═══ Record extracts

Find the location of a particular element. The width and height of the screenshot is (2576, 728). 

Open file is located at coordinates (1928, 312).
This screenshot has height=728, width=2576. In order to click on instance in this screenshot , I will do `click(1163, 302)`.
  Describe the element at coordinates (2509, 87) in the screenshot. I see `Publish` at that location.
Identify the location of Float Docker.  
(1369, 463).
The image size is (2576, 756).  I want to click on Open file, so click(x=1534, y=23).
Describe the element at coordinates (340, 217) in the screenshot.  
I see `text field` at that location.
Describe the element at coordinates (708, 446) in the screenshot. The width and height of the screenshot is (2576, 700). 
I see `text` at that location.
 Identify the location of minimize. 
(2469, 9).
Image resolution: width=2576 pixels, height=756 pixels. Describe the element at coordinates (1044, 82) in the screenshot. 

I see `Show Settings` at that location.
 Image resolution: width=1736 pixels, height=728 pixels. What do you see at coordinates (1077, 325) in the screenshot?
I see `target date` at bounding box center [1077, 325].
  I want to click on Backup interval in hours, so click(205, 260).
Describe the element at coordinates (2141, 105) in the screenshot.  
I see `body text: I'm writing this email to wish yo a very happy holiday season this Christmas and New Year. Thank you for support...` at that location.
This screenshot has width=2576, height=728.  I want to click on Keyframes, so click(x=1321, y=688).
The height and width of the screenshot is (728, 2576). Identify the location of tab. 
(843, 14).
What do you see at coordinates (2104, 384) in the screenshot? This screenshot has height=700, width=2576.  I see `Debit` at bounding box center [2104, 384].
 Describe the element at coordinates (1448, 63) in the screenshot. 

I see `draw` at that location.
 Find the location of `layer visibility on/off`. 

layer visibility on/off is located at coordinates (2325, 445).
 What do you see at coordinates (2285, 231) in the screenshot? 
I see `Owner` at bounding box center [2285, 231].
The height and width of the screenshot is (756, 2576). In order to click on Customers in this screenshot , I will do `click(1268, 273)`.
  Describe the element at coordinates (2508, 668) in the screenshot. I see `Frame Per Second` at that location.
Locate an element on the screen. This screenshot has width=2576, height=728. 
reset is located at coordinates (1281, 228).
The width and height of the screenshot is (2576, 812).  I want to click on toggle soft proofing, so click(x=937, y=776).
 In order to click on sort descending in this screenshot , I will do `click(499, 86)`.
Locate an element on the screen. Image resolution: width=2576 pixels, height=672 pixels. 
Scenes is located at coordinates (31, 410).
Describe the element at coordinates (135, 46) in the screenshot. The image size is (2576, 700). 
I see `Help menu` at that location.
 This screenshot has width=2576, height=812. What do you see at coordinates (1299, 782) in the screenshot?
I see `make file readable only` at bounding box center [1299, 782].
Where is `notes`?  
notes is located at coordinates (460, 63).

══════

Work to complete: Please rewrite the rows from the start up to and including the line with "Open file is", substituting "specific" for "particular" and leaving everything else unchanged.

Correct answer:
Find the location of a specific element. The width and height of the screenshot is (2576, 728). 

Open file is located at coordinates (1928, 312).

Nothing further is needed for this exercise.